Surely one of the unintended consequences of the resurrection would be
the United Methodist divide over homosexuality.
When Jesus rose, did he think, “I so hope that, because I am risen,
those Methodists will split up one day”?
I’ve written often in defense of unity –
and am typing this as something of a final resort. I’ve been doing a lot of reading lately, not
about Methodism, but about all sorts of things, and I want to share those
reflections - on some things I worry we've missed. For starters, the
indefatigable, conservative and brilliant scholar Peter Leithart has a book
that came out in October about Christian unity called The
End of Protestantism: Pursuing Unity in a Fragmented Church. His manifesto, urging the creation of a
single worldwide church, exposes the absurdity of our splintered efforts for
Jesus, the consumerist inclinations of our people and leaders, the laughable
Americanism of so much of our religious practice, and more.
Most importantly, he begins his book about
the unity of the Church by explaining quite clearly that this unity is God’s
will. Jesus prayed for it. Jesus clearly wants unity. When we divide, we grieve the heart of
Jesus. And let’s be clear: one day, we
will be one. “The Father loves the Son
and will give him what he asks… The Father will give the Son a unified church,
and the Son will unify the church by his Spirit. This is what the church will be.”
This reality, that while we argue and
reckon with ways to split up, Jesus is praying for us to be one: this moves me, and should be the starting
point of any talk about possible division.
Jesus is praying for something else.
So why would we attempt anything that would violate the heart of Jesus’
own prayer for us?
In this blog I want to explore other
things I’ve read, and reflect on compelling reasons we have not to split
up. I will look at (1) our witness to
the world, (2) the fact that we haven’t yet gone through what a couple should
go through before they divorce, (3) the embarrassing truth that we haven’t
fully acknowledged why we in fact disagree, (4) why in Christ’s Body, we need
even people who are dreadfully wrong, and (5) that simple question of whether
what we are splitting up over is central enough to our faith to warrant a
divide. Stay with me through all five,
if you will.
(1) Witness to the world. Recently I reread an astonishing,
short but impactful book by Francis Schaeffer, the intellectual godfather of
modern evangelicalism: The
Mark of the Christian. As
Christians, we wear or display many symbols.

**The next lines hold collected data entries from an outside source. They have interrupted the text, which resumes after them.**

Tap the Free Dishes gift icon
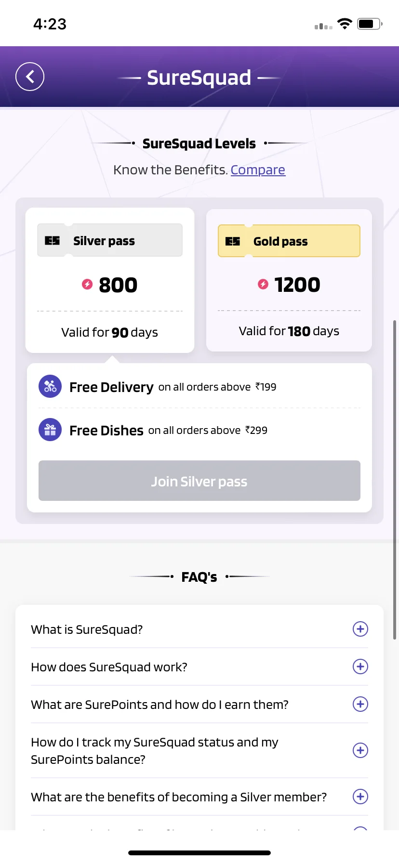Screen dimensions: 399x863 50,430
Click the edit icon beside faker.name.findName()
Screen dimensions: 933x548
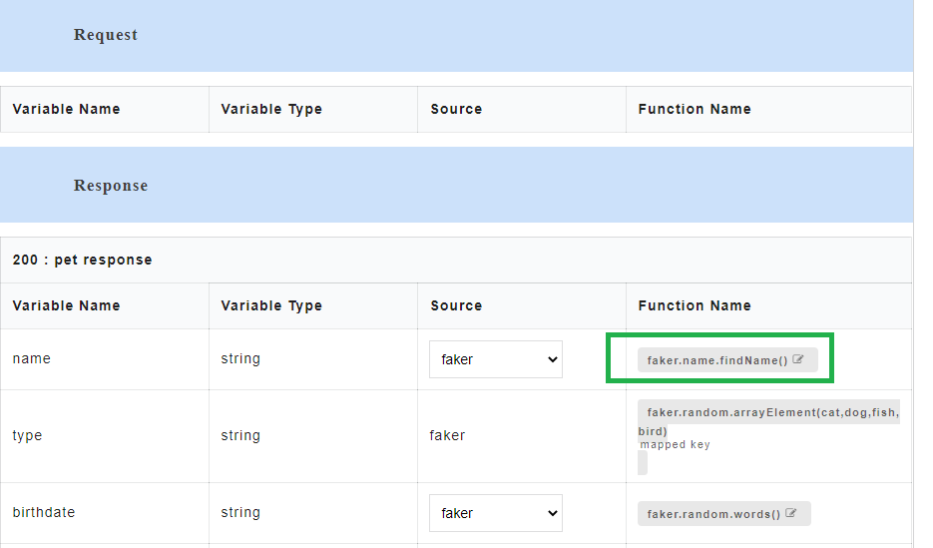(798, 360)
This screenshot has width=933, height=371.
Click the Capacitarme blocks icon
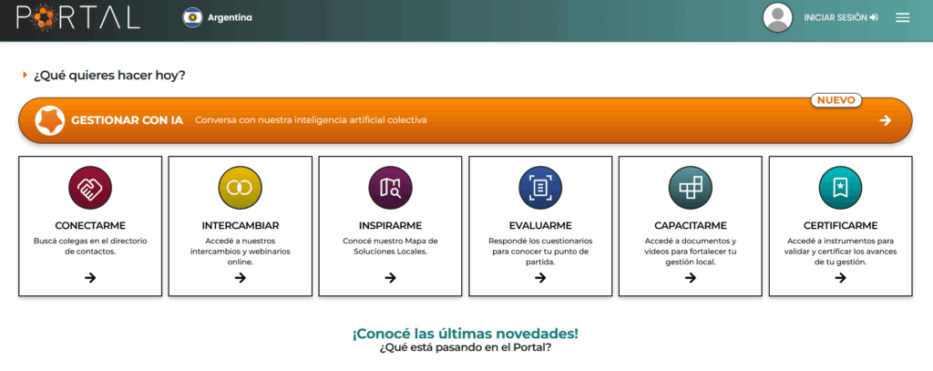pyautogui.click(x=690, y=189)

Schaeffer notes that when Jesus was about to leave earth, “He made clear
what will be the distinguishing mark of the Christian: ‘A new commandment I
give unto you, that ye love one another.’”

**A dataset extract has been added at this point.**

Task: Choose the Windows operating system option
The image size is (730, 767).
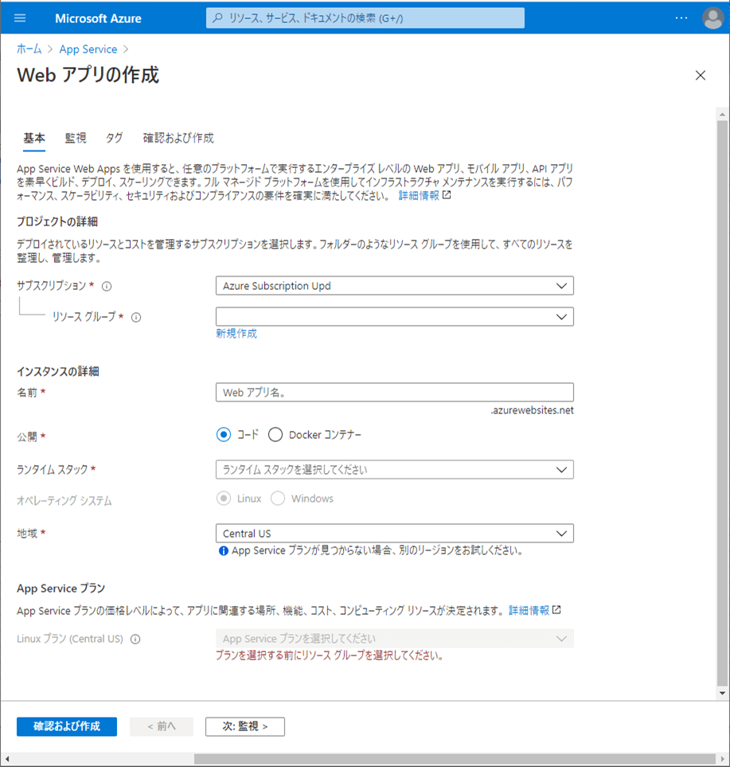Action: [278, 499]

Interestingly, he says “it is possible to be a Christian without showing
the mark, but if we expect non-Christians to know that we are Christians, we
must show the mark.” He calls this “the
final apologetic.”
Expanding on Jesus’ thought that “by this
shall all men know you are my disciples,” he claims something that should make
us shudder: “In the midst of our present
dying culture, Jesus is giving a right to the world. Upon his authority he gives the world the
right to judge whether you and I are born-again Christians on the basis of our
observable love toward all Christians.”
Amazing: we are not to judge one another; but God gives the world the
right to judge us.
The world’s verdict is often, and quite
rightly, negative. Schaeffer observes
how Christians “rush in, being very, very pleased to find other men’s mistakes.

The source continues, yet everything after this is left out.